EXERCISE GOAL:
Look through the data below and say how many of its lines contain "will", adding nothing else.
[RECORDS FOR THIS TASK — start]
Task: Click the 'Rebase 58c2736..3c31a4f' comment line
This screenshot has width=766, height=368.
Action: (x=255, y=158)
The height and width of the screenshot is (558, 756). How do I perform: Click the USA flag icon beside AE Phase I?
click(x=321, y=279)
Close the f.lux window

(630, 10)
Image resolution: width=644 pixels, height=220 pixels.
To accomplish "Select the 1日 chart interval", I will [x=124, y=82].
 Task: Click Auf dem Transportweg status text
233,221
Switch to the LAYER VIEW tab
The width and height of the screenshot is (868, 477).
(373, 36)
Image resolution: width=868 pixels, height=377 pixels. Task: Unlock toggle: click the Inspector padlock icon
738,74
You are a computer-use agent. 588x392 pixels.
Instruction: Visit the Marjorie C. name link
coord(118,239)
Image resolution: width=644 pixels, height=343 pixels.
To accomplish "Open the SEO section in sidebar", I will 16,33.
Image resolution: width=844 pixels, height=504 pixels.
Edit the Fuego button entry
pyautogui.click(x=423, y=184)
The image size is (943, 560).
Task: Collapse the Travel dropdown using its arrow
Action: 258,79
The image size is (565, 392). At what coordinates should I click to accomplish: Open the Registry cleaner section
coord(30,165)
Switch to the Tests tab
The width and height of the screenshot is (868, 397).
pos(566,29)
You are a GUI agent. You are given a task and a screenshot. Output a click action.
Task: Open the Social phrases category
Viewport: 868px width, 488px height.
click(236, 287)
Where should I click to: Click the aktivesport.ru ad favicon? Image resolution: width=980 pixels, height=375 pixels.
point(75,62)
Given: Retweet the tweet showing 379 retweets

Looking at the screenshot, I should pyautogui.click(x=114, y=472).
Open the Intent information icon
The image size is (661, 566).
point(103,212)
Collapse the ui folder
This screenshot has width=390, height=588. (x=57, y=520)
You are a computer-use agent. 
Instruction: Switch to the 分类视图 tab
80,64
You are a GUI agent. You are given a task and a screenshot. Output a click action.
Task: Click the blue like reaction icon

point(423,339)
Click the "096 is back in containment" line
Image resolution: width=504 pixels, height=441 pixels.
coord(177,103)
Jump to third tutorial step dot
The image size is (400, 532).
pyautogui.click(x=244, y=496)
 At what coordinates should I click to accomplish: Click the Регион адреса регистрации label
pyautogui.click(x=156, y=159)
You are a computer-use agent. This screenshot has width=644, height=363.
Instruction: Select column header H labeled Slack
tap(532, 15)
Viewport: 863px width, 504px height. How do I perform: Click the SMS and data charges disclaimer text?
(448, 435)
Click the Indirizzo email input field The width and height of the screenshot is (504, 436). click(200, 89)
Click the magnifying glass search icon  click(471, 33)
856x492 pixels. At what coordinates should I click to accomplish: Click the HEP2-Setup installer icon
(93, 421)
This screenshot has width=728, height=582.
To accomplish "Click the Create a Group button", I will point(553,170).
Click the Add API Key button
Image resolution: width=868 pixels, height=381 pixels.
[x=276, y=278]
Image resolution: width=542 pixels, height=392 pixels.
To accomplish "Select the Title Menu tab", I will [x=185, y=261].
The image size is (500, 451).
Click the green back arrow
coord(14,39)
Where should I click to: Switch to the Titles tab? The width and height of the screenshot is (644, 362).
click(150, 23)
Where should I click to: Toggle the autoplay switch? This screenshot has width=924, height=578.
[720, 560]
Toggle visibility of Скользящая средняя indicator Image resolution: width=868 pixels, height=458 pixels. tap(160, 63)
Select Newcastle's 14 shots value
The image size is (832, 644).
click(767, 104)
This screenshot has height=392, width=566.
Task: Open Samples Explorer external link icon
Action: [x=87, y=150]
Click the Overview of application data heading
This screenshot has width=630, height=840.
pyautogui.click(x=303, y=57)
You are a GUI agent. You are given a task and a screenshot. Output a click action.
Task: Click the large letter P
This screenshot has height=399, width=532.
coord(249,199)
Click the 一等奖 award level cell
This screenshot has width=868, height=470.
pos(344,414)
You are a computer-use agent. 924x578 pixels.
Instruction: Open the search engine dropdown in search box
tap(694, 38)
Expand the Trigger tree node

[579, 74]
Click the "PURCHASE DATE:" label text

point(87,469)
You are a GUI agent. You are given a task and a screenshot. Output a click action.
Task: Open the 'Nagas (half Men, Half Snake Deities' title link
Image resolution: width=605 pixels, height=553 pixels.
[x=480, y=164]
[RECORDS FOR THIS TASK — finish]
WRITTEN ANSWER:
4